• **EXERCISE 1**
Rewrite the lines of the listing from the line containing "Confirm changes with the OK button" up to and including the line containing "(x=387, y=137)" as a numbered list, omitting any blank lines.

• **DOCUMENT TEXT**

━━━━━━━━━━━━━━━━

Friday, March 31, 2017

Subsituting impure version specifiers in node2nix generated package compositions

In a number of previous blog posts, I have described node2nix, a tool that can be used to automatically integrate NPM packages into the Nix packages ecosystem. The biggest challenge in making this integration possible is the fact that NPM does dependency management in addition to build management -- NPM's dependency management properties conflict with Nix's purity principles.

Dealing with a conflicting dependency manager is quite simple from a conceptual perspective -- you must substitute it by a custom implementation that uses Nix to obtain all required dependencies. The remaining responsibilities (such as build management) are left untouched and still have to be carried out by the guest package manager.

Although conceptually simple, implementing such a substitution approach is much more difficult than expected. For example, in my previous blog posts I have described the following techniques:

  • Extracting dependencies. In addition to the package we intend to deploy with Nix, we must also include all its dependencies and transitive dependencies in the generation process.
  • Computing output hashes. In order to make package deployments deterministic, Nix requires that the output hashes of downloads are known in advance. As a result, we must examine all dependencies and compute their corresponding SHA256 output hashes. Some NPM projects have thousands of transitive dependencies that need to be analyzed.
  • Snapshotting versions. Nix uses SHA256 hash codes (derived from all inputs to build a package) to address specific variants or versions of packages whereas version specifiers in NPM package.json configurations are nominal -- they permit version ranges and references to external artifacts (such as Git repositories and external URLs).

    For example, a version range of >= 1.0.3 might resolve to version 1.0.3 today and to version 1.0.4 tomorrow. Translating a version range to a Nix package with a hash code identifier breaks the ability for Nix to guarantee that a package with a specific hash code yields a (nearly) bit identical build.

    To ensure reproducibility, we must snapshot the resolved version of these nominal dependency version specifiers (such as a version range) at generation time and generate the corresponding Nix expression for the resulting snapshot.

━━━━━━━━━━━━━━━━

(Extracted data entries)

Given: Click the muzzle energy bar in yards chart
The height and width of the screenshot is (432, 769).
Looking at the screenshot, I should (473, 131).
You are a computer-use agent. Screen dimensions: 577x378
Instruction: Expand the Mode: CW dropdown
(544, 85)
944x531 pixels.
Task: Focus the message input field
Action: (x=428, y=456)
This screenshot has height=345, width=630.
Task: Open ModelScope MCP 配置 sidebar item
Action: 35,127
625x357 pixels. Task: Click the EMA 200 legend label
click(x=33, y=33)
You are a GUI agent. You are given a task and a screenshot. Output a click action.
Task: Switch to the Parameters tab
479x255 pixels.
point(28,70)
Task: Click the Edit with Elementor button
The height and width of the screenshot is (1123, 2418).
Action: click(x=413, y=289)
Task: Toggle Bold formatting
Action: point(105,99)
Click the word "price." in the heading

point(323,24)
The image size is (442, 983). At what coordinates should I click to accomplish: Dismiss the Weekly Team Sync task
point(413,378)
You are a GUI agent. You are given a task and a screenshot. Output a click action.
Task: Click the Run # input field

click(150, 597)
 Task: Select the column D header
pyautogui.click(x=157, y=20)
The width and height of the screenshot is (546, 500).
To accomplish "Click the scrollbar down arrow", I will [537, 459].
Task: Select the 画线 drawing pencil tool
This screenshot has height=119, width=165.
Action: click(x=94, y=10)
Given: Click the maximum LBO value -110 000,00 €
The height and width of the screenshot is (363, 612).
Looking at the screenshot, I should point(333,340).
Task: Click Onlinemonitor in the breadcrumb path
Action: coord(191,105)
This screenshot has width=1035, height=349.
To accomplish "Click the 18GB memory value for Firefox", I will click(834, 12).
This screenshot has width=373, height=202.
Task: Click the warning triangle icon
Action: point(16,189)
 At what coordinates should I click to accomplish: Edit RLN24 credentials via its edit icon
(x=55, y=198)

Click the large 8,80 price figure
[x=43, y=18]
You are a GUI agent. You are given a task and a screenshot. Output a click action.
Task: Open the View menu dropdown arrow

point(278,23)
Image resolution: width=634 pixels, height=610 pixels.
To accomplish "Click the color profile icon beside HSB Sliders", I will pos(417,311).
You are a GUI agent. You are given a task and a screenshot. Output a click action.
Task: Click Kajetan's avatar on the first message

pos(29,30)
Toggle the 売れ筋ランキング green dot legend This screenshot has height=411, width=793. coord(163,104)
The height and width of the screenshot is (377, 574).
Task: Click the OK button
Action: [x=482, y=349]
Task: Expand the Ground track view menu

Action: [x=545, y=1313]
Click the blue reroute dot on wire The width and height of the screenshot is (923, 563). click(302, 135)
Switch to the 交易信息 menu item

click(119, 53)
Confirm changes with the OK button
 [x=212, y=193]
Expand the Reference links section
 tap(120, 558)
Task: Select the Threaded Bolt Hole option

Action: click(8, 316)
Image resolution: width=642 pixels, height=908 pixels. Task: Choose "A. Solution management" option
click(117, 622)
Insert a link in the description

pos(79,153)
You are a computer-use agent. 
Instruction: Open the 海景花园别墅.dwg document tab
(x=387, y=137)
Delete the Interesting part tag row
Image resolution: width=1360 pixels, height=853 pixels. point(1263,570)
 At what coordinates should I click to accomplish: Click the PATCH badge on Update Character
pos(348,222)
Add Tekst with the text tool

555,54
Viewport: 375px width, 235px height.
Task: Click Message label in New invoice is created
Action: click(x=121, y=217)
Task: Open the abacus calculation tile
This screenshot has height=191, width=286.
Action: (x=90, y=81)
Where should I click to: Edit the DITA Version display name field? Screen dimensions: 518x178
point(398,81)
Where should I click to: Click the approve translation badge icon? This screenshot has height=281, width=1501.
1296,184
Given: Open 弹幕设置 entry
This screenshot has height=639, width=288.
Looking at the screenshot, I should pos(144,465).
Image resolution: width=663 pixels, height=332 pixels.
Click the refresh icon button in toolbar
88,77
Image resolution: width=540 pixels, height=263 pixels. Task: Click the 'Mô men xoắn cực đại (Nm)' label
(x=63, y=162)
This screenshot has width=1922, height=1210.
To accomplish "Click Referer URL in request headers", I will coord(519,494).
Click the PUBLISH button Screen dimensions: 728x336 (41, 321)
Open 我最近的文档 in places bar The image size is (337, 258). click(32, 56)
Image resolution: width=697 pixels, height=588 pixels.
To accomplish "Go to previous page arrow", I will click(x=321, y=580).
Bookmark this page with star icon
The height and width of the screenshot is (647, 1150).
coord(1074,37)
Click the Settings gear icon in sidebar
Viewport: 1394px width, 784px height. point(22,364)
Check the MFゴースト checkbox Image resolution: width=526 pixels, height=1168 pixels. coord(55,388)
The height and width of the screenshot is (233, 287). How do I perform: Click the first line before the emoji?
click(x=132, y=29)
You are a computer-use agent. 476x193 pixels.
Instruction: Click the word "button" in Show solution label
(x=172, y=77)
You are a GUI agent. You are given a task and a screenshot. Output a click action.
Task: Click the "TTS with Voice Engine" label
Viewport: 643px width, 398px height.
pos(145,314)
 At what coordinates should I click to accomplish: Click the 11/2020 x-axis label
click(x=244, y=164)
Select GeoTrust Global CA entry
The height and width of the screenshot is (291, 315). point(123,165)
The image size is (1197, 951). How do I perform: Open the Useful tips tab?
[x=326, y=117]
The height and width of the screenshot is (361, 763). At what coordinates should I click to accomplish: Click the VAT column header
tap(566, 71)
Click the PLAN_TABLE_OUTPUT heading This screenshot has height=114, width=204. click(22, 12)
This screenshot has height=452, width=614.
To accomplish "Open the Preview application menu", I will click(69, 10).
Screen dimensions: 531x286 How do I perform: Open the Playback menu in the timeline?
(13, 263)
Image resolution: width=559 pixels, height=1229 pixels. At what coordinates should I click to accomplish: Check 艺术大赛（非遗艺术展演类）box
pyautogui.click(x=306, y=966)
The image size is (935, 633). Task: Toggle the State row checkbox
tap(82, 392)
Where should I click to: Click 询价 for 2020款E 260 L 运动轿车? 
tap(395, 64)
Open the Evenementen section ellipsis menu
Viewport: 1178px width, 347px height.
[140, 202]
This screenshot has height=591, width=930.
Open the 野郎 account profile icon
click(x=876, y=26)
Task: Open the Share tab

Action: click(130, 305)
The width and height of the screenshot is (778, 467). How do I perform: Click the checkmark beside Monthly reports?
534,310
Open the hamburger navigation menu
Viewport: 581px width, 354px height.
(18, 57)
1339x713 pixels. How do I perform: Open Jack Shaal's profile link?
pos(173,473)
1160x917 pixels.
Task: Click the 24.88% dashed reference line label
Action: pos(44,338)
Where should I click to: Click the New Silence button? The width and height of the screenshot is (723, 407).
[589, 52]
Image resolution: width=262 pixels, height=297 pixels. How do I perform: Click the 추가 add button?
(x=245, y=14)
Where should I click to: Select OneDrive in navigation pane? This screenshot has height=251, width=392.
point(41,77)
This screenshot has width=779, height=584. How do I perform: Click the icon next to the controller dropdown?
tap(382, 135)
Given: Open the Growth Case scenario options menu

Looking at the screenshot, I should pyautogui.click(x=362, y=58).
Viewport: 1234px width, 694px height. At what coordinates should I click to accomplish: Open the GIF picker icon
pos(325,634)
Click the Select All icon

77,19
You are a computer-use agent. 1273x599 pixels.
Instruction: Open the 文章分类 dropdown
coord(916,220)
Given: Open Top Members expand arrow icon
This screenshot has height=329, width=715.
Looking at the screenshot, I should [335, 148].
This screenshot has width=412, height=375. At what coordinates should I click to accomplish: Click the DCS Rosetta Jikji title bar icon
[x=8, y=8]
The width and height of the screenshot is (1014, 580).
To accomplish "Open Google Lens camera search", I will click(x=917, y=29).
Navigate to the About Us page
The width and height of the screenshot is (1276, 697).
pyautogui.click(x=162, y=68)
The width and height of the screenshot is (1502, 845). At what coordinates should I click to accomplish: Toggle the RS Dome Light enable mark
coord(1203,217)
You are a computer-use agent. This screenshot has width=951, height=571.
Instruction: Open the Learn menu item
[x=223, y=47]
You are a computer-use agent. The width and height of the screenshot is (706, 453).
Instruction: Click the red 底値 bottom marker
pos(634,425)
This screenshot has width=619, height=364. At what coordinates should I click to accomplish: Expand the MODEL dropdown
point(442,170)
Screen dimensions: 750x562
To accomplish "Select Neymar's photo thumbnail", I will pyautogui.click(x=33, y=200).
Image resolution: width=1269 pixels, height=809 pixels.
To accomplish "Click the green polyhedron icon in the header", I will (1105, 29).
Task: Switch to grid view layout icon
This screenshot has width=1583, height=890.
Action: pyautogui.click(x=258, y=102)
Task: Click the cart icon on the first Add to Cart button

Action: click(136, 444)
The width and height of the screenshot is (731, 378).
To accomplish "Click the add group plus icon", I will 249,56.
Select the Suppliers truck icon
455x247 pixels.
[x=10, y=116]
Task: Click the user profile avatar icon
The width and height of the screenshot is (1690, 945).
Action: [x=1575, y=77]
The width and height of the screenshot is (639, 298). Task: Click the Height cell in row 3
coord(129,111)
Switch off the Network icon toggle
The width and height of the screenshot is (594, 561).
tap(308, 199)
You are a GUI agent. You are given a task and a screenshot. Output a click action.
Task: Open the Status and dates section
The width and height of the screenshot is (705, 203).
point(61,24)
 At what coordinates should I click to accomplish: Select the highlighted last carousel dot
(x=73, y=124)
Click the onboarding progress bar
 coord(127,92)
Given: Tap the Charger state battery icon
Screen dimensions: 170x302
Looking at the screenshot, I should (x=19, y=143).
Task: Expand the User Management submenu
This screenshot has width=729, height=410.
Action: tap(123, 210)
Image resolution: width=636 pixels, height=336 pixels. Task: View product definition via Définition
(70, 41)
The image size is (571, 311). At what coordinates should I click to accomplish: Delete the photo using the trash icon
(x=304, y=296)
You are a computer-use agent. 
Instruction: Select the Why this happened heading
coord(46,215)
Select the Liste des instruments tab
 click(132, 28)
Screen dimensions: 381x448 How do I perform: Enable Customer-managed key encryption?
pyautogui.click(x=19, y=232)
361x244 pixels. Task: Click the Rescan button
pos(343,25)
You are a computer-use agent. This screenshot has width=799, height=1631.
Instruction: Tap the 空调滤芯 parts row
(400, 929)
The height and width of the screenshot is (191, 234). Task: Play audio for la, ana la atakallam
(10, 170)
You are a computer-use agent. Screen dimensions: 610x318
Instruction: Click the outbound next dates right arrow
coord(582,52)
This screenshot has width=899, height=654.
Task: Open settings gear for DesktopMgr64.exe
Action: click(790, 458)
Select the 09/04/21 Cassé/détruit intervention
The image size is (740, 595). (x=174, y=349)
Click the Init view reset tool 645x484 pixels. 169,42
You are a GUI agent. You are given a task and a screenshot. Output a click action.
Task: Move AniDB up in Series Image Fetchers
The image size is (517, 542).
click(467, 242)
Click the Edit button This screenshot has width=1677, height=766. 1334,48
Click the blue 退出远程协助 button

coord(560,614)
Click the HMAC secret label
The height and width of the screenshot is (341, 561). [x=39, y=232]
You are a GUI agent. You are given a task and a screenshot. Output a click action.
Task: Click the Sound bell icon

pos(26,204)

━━━━━━━━━━━━━━━━

• **EXERCISE 2**
In the node2nix post, copy the passage from "Subsituting impure version" up to and including "guest package manager." word for word.

• **RIGHT ANSWER 1**
1. Confirm changes with the OK button
2.  [x=212, y=193]
3. Expand the Reference links section
4.  tap(120, 558)
5. Task: Select the Threaded Bolt Hole option
6. Action: click(8, 316)
7. Image resolution: width=642 pixels, height=908 pixels. Task: Choose "A. Solution management" option
8. click(117, 622)
9. Insert a link in the description
10. pos(79,153)
11. You are a computer-use agent. 
12. Instruction: Open the 海景花园别墅.dwg document tab
13. (x=387, y=137)

• **RIGHT ANSWER 2**
Subsituting impure version specifiers in node2nix generated package compositions

In a number of previous blog posts, I have described node2nix, a tool that can be used to automatically integrate NPM packages into the Nix packages ecosystem. The biggest challenge in making this integration possible is the fact that NPM does dependency management in addition to build management -- NPM's dependency management properties conflict with Nix's purity principles.

Dealing with a conflicting dependency manager is quite simple from a conceptual perspective -- you must substitute it by a custom implementation that uses Nix to obtain all required dependencies. The remaining responsibilities (such as build management) are left untouched and still have to be carried out by the guest package manager.